Olivet is an unincorporated community and census-designated place (CDP) located within Pittsgrove Township, in Salem County, New Jersey, United States. As of the 2010 United States Census, the CDP's population was 1,408.

Geography
According to the United States Census Bureau, Olivet had a total area of 2.701 square miles (6.995 km2), including 2.504 square miles (6.485 km2) of land and 0.197 square miles (0.510 km2) of water (7.29%).

Demographics

Census 2010

Census 2000
As of the 2000 United States Census there were 1,420 people, 460 households, and 419 families living in the CDP. The population density was 220.2/km2 (569.4/mi2). There were 467 housing units at an average density of 72.4/km2 (187.3/mi2). The racial makeup of the CDP was 94.37% White, 1.41% African American, 2.61% Asian, 0.07% Pacific Islander, 0.70% from other races, and 0.85% from two or more races. Hispanic or Latino of any race were 1.41% of the population.

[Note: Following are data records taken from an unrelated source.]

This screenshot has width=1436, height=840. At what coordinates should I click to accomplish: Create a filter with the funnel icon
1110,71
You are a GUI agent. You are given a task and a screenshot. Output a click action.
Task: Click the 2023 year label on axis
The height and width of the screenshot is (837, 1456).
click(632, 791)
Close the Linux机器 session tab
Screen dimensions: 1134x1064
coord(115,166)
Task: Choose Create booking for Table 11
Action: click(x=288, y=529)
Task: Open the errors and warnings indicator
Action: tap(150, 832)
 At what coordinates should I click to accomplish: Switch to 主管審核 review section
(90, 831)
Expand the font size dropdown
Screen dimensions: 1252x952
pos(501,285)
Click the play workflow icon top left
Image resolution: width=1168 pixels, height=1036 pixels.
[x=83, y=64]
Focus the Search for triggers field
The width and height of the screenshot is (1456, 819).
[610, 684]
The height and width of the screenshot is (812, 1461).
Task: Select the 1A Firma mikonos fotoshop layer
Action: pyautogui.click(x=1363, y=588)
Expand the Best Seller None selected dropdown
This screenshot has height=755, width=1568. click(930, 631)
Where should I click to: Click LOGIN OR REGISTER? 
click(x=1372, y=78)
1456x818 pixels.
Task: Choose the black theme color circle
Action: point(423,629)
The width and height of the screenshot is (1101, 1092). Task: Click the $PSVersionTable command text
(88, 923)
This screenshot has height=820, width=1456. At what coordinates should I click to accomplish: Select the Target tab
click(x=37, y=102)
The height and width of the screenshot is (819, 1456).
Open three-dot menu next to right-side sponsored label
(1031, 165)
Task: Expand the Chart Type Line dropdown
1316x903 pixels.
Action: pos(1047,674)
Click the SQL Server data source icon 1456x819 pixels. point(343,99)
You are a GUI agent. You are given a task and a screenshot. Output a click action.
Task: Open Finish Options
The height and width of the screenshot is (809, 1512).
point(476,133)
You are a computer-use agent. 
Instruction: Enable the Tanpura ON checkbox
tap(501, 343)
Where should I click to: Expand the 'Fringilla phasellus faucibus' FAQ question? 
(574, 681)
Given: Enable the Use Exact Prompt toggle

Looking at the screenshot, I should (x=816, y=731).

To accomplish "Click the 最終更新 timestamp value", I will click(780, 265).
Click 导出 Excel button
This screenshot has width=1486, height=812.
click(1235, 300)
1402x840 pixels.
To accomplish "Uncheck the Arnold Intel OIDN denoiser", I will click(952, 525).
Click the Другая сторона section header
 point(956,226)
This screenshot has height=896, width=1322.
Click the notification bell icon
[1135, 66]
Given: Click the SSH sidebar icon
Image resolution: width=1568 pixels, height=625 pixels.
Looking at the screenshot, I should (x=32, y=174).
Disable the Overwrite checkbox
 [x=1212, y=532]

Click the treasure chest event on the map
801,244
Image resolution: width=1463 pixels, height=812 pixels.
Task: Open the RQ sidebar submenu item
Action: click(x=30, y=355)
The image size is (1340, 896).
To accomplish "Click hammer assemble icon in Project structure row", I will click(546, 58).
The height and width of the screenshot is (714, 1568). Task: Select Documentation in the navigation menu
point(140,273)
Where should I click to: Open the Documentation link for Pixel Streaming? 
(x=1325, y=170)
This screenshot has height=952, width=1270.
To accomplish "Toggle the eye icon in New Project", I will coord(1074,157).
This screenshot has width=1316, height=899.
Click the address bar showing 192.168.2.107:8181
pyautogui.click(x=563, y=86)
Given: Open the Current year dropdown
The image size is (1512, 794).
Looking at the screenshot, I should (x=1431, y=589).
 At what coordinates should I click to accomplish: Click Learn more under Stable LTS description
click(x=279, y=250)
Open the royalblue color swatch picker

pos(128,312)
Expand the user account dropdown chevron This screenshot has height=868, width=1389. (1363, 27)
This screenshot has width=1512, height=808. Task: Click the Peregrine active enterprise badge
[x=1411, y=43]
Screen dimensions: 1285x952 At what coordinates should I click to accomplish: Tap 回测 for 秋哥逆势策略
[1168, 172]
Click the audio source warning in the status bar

There were 460 households, out of which 51.1% had children under the age of 18 living with them, 80.9% were married couples living together, 7.2% had a female householder with no husband present, and 8.7% were non-families. 7.0% of all households were made up of individuals, and 1.5% had someone living alone who was 65 years of age or older. The average household size was 3.09 and the average family size was 3.23.

In the CDP the population was spread out, with 30.4% under the age of 18, 7.4% from 18 to 24, 26.5% from 25 to 44, 29.8% from 45 to 64, and 5.9% who were 65 years of age or older. The median age was 39 years. For every 100 females, there were 105.8 males. For every 100 females age 18 and over, there were 97.2 males.

The median income for a household in the CDP was $71,893, and the median income for a family was $74,000. Males had a median income of $52,016 versus $28,641 for females. The per capita income for the CDP was $28,981. About 2.5% of families and 3.7% of the population were below the poverty line, including 9.7% of those under age 18 and none of those age 65 or over.